When there is diagnostic doubt about the possibility of a combined molar pregnancy with
a viable fetus then ultrasound examination should be repeated before intervention.
In case of Twins, when there is one viable fetus and the other pregnancy is molar
The pregnancy should be allowed to proceed if the mother wishes, following
appropriate counselling.
The probability of achieving a viable baby is 40% and there is a risk of complications
such as pulmonary embolism and pre-eclampsia.
Evacuation of molar pregnancies
Surgical evacuation of molar pregnancies is advisable.
Routine repeat evacuation after the diagnosis of a molar pregnancy is not warranted.
Suction curettage
Is the method of choice of evacuation for complete molar pregnancies.
Because of the lack of fetal parts a suction catheter, up to a maximum of 12 mm, is
usually sufficient to evacuate all complete molar pregnancies.
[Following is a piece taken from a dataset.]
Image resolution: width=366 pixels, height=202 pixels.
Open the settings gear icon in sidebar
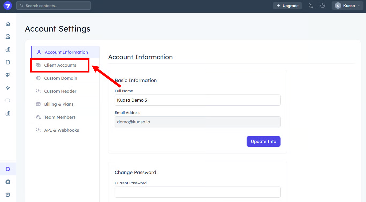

Medical termination of complete molar pregnancies
Including cervical preparation prior to suction evacuation, should be avoided where
possible.
Routine use of oxytocic agents : There is theoretical concern, because of the potential
to embolize and disseminate trophoblastic tissue through the venous system.
The contraction of the myometrium may force tissue into the venous spaces at the site
of the placental bed. The dissemination of this tissue may lead to the profound
deterioration in the woman, with embolic and metastatic disease occurring in the lung.
It is recognized that significant haemorrhage may occur as a consequence of
evacuating a large uterine cavity,
It is recommended, where possible, that oxytocic infusions are only commenced once
evacuation has been completed.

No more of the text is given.